Ta-Nehisi makes a really astute point here. It would be problematic, and perhaps detrimental, for the gay community to define themselves through a single national spokesperson. Associating your movement with a single leader means associating yourself with all of his or her faults, inconsistencies, and contradictions. When an individual represents an entire movement, all of their flaws reflect back on the movement, whether movement participants like it or not.

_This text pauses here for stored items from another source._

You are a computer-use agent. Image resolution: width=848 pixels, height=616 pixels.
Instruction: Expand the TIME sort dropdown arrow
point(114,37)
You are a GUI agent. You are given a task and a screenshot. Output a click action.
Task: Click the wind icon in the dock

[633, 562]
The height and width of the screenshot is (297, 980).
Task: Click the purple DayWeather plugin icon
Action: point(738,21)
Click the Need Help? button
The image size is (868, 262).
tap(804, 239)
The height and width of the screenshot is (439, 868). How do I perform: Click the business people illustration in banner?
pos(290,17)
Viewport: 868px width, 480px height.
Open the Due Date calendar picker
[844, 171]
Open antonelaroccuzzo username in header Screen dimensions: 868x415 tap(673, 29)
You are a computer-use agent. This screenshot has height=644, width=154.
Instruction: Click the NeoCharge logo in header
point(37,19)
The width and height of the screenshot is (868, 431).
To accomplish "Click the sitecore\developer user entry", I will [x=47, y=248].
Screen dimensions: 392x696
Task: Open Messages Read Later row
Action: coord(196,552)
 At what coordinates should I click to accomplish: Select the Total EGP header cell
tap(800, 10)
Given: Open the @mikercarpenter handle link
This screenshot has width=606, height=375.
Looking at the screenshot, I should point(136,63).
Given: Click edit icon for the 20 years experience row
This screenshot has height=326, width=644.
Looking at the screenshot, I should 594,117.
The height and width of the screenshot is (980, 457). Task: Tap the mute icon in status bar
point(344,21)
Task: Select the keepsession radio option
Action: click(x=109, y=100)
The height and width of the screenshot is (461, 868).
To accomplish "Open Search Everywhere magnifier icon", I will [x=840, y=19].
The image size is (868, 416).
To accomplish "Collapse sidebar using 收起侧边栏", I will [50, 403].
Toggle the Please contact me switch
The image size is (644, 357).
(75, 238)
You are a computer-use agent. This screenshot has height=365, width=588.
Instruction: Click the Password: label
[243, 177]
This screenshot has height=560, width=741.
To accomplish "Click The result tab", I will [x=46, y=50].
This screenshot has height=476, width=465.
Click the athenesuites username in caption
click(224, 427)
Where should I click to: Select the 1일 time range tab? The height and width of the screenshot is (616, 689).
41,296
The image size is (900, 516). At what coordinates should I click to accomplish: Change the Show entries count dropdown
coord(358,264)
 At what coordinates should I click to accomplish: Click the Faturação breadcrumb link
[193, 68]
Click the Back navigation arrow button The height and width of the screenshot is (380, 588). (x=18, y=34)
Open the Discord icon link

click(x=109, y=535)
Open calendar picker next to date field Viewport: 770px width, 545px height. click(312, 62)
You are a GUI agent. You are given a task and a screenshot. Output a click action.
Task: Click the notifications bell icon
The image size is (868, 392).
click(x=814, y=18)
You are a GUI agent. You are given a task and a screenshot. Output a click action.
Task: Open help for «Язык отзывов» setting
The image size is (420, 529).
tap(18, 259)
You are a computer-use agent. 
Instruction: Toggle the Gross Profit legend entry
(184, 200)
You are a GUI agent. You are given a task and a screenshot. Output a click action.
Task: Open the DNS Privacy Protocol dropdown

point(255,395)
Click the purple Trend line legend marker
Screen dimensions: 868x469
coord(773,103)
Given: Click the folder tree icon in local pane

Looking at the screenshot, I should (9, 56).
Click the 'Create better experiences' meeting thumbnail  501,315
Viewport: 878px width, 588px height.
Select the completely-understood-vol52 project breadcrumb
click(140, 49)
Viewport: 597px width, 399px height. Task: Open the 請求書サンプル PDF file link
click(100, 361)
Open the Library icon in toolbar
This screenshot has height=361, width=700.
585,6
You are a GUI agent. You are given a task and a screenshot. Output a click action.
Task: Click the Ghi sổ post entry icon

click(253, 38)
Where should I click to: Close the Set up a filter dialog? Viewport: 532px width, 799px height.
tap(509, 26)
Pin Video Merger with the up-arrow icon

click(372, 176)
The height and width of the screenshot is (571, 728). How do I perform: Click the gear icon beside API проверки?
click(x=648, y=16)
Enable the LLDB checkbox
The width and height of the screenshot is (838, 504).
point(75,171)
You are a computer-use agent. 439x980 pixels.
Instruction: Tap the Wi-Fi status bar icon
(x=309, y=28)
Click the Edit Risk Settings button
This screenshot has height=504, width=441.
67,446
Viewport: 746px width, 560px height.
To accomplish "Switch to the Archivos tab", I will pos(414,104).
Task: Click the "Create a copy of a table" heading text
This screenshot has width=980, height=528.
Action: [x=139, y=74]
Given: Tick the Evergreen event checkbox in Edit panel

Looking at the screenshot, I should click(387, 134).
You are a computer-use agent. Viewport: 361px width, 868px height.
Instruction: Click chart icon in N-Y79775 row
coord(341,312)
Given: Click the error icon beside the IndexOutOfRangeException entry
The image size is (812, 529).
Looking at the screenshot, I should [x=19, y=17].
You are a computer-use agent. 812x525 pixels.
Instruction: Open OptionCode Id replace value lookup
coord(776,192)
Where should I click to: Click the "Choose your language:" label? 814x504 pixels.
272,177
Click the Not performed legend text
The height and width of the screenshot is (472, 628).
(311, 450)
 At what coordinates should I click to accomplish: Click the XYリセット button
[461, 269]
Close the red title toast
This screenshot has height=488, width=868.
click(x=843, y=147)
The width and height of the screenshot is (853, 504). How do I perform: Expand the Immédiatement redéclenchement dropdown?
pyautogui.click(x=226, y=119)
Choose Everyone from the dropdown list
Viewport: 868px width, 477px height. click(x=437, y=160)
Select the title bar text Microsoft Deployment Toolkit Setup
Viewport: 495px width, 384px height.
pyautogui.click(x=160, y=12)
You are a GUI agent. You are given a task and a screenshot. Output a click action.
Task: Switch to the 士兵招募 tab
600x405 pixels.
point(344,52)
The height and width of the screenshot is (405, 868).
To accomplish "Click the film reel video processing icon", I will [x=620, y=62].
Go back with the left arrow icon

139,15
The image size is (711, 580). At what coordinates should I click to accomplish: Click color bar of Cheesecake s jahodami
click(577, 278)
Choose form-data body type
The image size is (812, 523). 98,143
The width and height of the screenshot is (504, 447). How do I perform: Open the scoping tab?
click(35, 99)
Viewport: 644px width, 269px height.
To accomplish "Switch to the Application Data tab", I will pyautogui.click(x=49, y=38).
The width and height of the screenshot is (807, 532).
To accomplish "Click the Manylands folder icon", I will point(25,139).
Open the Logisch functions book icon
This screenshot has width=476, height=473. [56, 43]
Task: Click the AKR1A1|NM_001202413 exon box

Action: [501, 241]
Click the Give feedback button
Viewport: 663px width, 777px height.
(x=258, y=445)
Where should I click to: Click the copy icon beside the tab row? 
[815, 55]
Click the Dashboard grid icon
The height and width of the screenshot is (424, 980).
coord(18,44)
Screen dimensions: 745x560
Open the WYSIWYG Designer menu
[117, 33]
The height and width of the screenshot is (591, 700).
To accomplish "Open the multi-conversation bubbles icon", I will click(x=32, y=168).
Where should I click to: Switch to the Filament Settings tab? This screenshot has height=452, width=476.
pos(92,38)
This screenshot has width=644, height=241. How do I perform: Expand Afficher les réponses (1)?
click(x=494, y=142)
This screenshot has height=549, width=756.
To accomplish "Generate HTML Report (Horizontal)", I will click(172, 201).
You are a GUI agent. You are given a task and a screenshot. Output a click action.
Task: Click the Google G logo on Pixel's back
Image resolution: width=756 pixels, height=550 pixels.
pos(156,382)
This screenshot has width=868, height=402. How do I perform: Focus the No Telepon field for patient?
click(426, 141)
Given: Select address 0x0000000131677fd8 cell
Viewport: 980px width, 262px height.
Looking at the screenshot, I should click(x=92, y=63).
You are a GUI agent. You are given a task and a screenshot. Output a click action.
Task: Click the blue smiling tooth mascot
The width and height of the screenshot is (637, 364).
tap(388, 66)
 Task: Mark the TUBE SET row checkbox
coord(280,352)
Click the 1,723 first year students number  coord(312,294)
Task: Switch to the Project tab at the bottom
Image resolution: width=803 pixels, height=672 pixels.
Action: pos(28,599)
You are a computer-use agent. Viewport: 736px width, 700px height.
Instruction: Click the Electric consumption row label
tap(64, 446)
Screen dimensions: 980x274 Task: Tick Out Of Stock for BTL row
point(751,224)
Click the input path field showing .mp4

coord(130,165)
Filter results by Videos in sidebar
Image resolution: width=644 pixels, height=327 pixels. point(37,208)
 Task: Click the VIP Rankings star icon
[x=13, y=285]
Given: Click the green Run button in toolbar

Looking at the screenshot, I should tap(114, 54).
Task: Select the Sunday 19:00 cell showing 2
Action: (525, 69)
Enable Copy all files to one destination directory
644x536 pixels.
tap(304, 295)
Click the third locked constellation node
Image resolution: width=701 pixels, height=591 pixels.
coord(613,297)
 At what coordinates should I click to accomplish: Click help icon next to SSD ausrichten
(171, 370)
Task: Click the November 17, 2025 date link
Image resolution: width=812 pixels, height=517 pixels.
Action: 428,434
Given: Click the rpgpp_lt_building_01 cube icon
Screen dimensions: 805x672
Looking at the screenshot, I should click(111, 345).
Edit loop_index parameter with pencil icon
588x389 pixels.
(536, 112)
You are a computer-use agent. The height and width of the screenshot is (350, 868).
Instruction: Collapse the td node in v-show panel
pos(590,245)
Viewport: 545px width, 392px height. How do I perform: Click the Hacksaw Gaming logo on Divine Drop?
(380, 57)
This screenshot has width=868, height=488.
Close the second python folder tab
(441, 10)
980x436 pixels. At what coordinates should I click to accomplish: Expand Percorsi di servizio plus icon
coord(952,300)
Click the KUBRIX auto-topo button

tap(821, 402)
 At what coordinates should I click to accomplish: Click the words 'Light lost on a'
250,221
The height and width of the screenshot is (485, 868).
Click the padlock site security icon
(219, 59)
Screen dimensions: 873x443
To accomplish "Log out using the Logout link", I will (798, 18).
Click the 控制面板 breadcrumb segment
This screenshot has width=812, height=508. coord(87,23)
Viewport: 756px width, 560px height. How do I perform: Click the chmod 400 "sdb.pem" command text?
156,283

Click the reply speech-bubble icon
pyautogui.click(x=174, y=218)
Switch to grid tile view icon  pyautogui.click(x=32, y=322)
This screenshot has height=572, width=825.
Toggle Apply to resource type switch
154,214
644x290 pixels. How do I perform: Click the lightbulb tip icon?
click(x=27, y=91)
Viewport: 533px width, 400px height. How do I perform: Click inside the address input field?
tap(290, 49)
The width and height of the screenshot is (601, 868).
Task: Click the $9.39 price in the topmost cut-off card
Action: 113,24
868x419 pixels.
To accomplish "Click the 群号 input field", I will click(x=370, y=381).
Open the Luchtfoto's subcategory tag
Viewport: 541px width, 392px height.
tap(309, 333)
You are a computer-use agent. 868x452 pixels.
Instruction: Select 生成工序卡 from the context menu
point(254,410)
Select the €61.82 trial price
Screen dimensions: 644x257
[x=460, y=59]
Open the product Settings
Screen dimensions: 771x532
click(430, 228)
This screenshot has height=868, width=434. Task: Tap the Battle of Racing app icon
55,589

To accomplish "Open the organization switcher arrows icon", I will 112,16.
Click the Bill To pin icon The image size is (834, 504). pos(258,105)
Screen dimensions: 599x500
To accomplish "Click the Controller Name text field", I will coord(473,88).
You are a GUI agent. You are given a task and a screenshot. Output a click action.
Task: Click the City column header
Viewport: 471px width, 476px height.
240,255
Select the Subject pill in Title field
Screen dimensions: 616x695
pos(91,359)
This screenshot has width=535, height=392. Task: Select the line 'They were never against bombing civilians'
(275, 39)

But there’s another layer of concern here that also deserves analysis. Minority populations are particularly susceptible to criticisms that highlight negative aspects of individuals as indicative of the whole group. Single acts of transgression or immaturity become evidence, or proof, of the cultural inferiority of entire populations. When a black man commits murder, he’s making his entire race look bad, contributing to existing stereotypes. But when a white man commits murder, his act is an individual transgression, rather than a group characteristic. Take acts of domestic terrorism, like this past month’s murder of George Tiller. Or Timothy McVeigh’s bombing in Oklahoma City. No one argued that these actions exemplified a characteristic of an entire racial group, as if domestic terrorism is some sort of a white male trait.
Herein lies the structure of oppression in America. With minority populations, individual-level flaws are interpreted as group-level deficiencies. This common logical fallacy fosters and legitimizes racism and other forms of discrimination. By contrast, when, say, a white male commits some sort of atrocity, his actions are seen as aberrations rather than the norm.
That is not to say that the gay rights movement is better off without formal leadership. Indeed, sustainable social movements require strong leadership and efficient organization. But these leaders don’t need to be the go-to voice when the media is looking for a comment. Sure, a movement needs strong leaders, but maybe they should stay behind the scenes. Maybe the message of the movement would be more powerful if defined by a collective identity, rather than a single national leader.
Still, anointing a national spokesperson may be inevitable. If this happens, the gay rights movement may want to take Ta-Nehisi Coates’ advice, and resist getting Jesse Jackson-ed. No disrespect to Jesse, of course.